Figure 6: IL-4 signaling regulates IL-9 expression in bone marrow-derived MMC9-L cells.

(A) Outline of the cytokine stimulation time course for bone marrow-derived MMC9-like protocol, as described in Methods. (B) Representative contour plots and gating strategy to identify MMC9-like cells from IL-9-GFP mice when cultured in mSCF, mIL-3 (media) with (top) or without mIL-4 (bottom) for 4 days and then stimulated with mIL-33 for 24h, after an initial culture in mSCF and mIL-3 for 6 days. (C) Graphical representation of frequency of IL-9-GFP⁺ MMC9-L cells and mature IL9⁺ mast cells within (Lin⁻ CD27⁻) c-Kit+ FcεRIα⁻ or c-Kit⁺ FcεRIα⁺ respectively, as shown in (B). (D) Representative contour plots and gating strategy to identify MMC9-like cells from WT and Batf^−/− mice, following a MMC9-L-derivation protocol described above, with IL-9⁺ cells identified by intracellular staining for IL-9. (E) Graphical representation of IL-9⁺ MMC9-L cells within (Lin⁻) c-Kit⁺ FcεRIα⁻ cells as shown in (D). Data shown represents mean ± SEM, n= 4 - 5 mice each group.
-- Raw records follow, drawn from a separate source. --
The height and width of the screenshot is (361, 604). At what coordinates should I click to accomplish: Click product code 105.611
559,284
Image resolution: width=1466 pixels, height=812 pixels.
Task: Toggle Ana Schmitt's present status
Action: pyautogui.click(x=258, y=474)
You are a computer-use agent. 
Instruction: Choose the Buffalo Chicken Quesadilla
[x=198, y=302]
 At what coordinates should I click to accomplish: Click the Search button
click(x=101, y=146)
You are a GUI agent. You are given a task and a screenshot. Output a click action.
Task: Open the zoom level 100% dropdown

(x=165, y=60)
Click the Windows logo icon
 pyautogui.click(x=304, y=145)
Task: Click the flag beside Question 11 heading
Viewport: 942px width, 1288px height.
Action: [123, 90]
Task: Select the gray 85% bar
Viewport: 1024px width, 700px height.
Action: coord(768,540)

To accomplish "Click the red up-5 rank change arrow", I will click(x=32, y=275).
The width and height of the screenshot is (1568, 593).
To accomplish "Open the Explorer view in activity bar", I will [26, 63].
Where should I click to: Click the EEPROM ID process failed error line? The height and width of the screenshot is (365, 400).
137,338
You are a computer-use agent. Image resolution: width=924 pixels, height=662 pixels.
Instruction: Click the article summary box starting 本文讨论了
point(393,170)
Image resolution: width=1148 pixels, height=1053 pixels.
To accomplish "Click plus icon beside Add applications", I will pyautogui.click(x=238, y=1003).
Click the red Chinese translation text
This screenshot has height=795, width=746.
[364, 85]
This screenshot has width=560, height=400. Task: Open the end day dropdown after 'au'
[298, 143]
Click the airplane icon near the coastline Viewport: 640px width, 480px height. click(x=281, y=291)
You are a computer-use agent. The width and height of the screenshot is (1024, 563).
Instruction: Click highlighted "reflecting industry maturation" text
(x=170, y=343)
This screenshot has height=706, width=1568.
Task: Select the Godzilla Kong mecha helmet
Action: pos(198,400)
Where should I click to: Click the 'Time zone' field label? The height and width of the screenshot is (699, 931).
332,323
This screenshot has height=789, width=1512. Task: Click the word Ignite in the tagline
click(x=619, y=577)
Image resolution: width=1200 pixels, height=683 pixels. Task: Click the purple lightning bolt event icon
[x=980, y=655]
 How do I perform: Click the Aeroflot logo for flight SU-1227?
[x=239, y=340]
Statistical significance is * p ≤ 0.005, ** p ≤ 0.01, and **** p < 0.0005

Given our demonstration that Batf expression in SI-MMC9s was responsive to IL-4 signaling (Figure 3A–D), and that Il9 mRNA expression positively correlated with Batf mRNA across different cell types (Figure 3E), we were next interested in defining the requirement of the BATF in IL-4-induced MMC9-L cell development. WT (BALB/c) and Batf^−/− BM cells were cultured under MMC9-like conditions (Figure 6A) and following twenty-four hours of IL-33 exposure IL-9 expression was examined. We show that loss of BATF signaling lead to a significant reduction (~50%) in MMC9-like cell formation (Lin⁻ c-Kit⁺ FcεRIα^low/mid β₇-integrin^low ST2⁺ IL9⁺) cells (Figure 6D and E). Notably, we observed no reduction in mature MCs (Lin⁻ c-Kit⁺ FcεRIα⁺ β₇-integrin^low ST2⁺ IL-9⁻) cell frequency between groups (Figure S7B). Collectively these studies show that IL-4-induced MMC9 development is in part dependent on BATF.

Discussion:

We previously identified a Lin⁻ c-Kit⁺ FcεRIα⁺ β₇-integrin^low ST2⁺ IL-9-producing cell population that secretes a prodigious amount of IL-9, induce intestinal mastocytosis, rapidly develops into a granular MC following IL-3 + SCF exposure and drive symptoms of food-induced anaphylaxis (19). Here in, employing Il4ra^Y709F and Il4ra^−/− mice and a reconstitution model of food allergy, we identified an IL-4Rα signaling-dependent regulation of MMC9 cell amplification in food allergy that was independent of IL-4Rα-signaling involvement in Th2 cell function or antigen specific-IgE responses. RNA-seq analysis of SI MMC9 cells identified an IL-4Rα-regulated MMC9 transcriptome that includes IL-9, BATF and NFIL3. ScRNA-seq analyses revealed two transcriptionally distinct MMC9 populations enriched for metabolic or inflammatory programs. IL-4 responsive genes were predominantly restricted to the metabolic networks suggesting that IL-4 signaling may regulate MMC9 metabolic programming. Employing a novel in vitro MMC9 culture system, we show that IL-4 significantly increased MMC9-L cells (Lin⁻ c-Kit⁺ FcεRIα^low/mid β₇-integrin⁺ ST2⁺ IL-9-GFP⁺) in vitro. Finally, using Batf^−/− mice we showed that IL-4 mediated induction of MMC9-L cells was in part regulated by BATF. Based upon these studies we conclude that direct IL-4Rα signaling can enhance MMC9 cell development and function which in turn regulates SI mastocytosis and IgE-mediated food allergic response.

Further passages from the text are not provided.